Thursday, December 06, 2007

Be careful how you give thanks 

The University of Minnesota is offering its employees "holiday" tips.
Holiday parties in December--many offices plan them. University offices celebrate the end of fall semester and look toward the start of winter. Then there's the proximity of several religious holidays. But as our workplaces become more diverse, people wonder how to celebrate in ways that respect our different religious and cultural traditions.

Celebrations are important as places where coworkers can socialize and get to know each other in informal settings. Managers need to create opportunities to thank staff for their contributions. Work flows more smoothly when successes are recognized and celebrated. Teams are strengthened and individuals are motivated when they feel their work is appreciated.

But December celebrations can cause problems if events seem to emphasize one religion or cultural tradition. If activities make some people feel excluded, they defeat team-building goals.

"The problem is that any celebration in December tends to be about Christmas," according to Beth Zemsky, formerly the coordinator of leadership and organizational effectiveness in the Office of Human Resources.
Funny thing, that. Perhaps because polls have found over 80% of Americans call themselves Christians and 90% believe in God. So when you get a group of people together and the probability of any two of them being Christian is greater than 2/3, there is a chance they might talk about the birth of Christ.

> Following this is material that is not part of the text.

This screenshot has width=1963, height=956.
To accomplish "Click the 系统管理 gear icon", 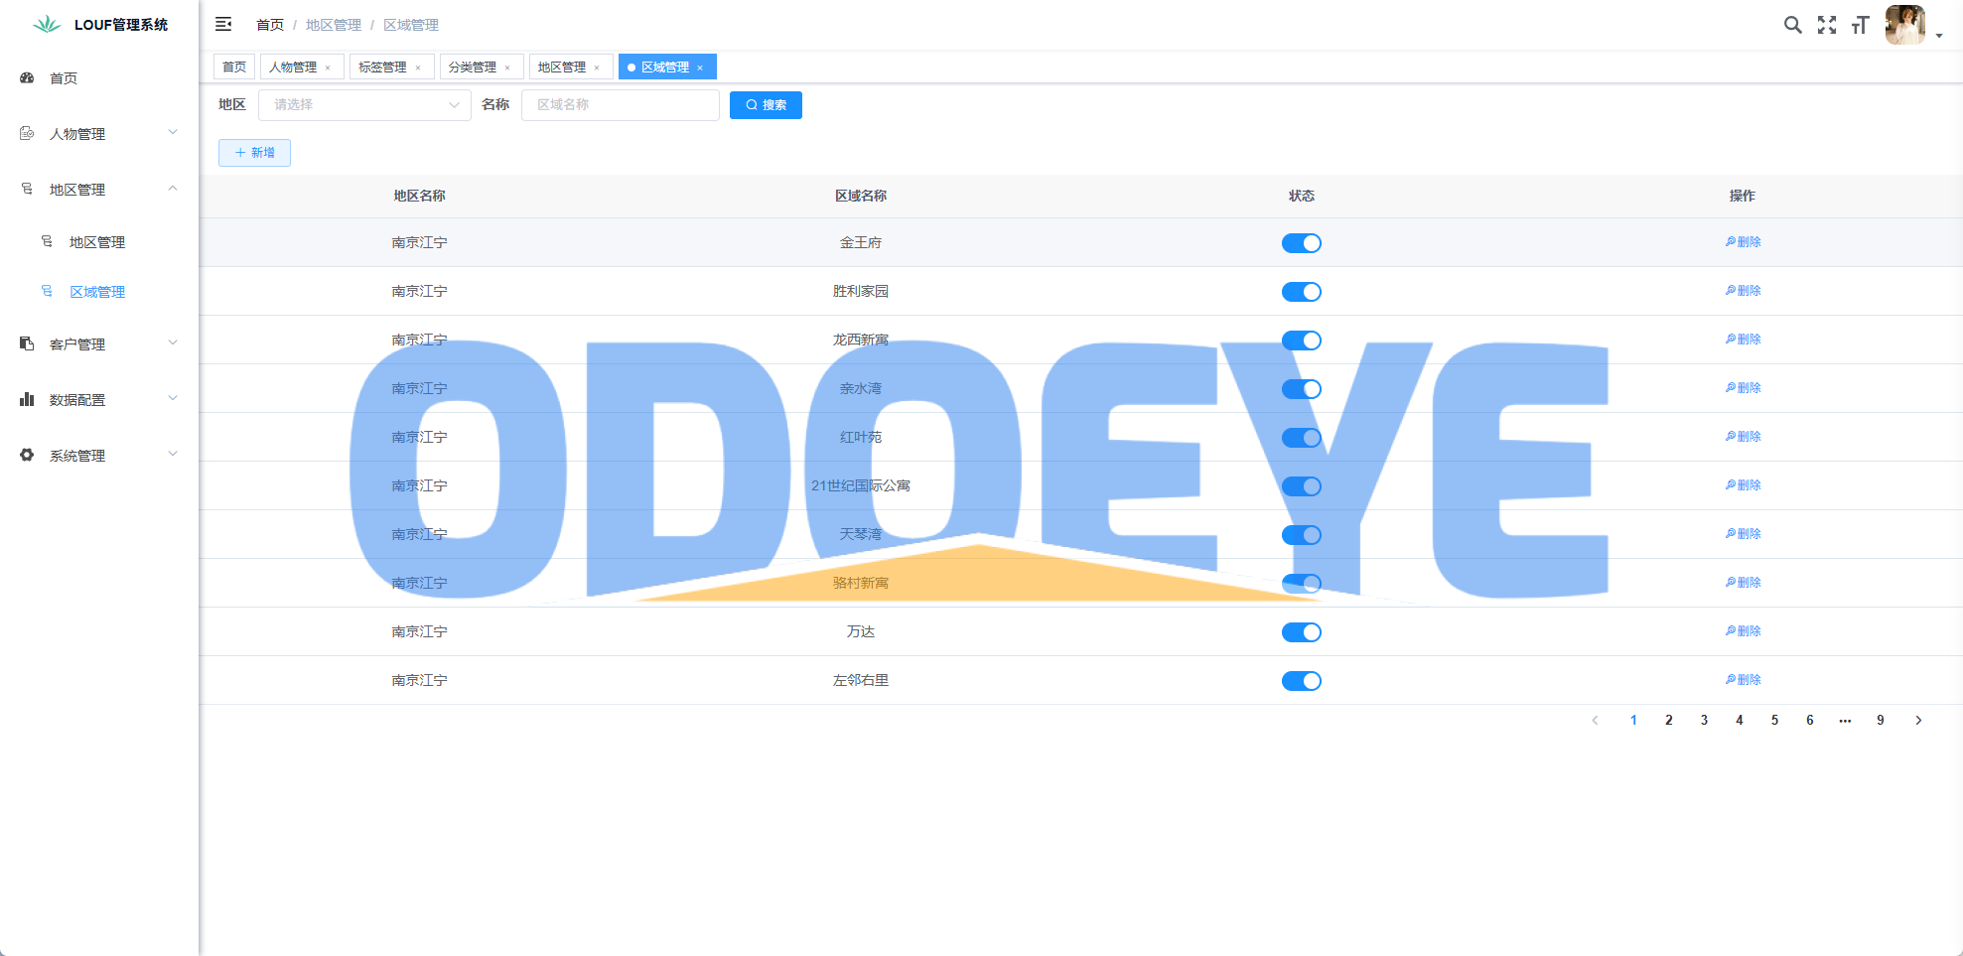I will point(27,455).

But of course, some people might be bothered by this, the article says, so you should in a party thanking your workers at the end of the year be more careful. Here are some of their suggestions:
Pick themes that everyone can appreciate, such as the end of fall semester or the beginning of winter.
Yes, nothing makes me festive quite like fighting with the snowblower and grading papers. (Maybe this is why I never did get into the Festivus thing. Which apparently someone is using.) Speaking of the grading papers, however,
Plan a time that makes sense with your workplace schedule. Think about whether December is the best time for your event. If it's a particularly busy time in your office, it may be better to plan activities for January or February. Consider celebrating another holiday, such as Martin Luther King, Jr., Day--it can be a chance to learn together as a group as well as celebrate together.
So move your party to January and make it a diversity workshop too! How marvelous. I can feel my festiveness (Festivusness?) rising now!
Be aware of unintended messages. Celebrations held in December tend to make people think of Christmas, whatever the theme. Decorating public spaces with red and green or playing Christmas songs for telephone clients on hold can enhance the problem. Adding references to Hanukkah and Kwanzaa on an invitation won't change the underlying message and can be seen as insensitive to the true meaning of those events.
"Wait, never mind what we said in #1! You never can do it right, you'll always screw it up, so just don't have any parties in December. Wait for MLK Day instead."
Consider performing a community service project as a work group. Some units volunteer at food shelves or participate in clothing drives. Others participate in the United Way campaign through fund-raiser activities such as bake-offs or talent shows. Find something that is connected to the particular work of your office.
I like the idea, actually, but thinking this is going to substitute for the end of year party (or now,beginning of year Diversity Party) is pretty silly. Besides, how many acts into the talent show do you go until the guy who thinks he's funny gets up in to do a stand-up routine the goes a little beyond the "Airing of Grievances" observation of Festivus?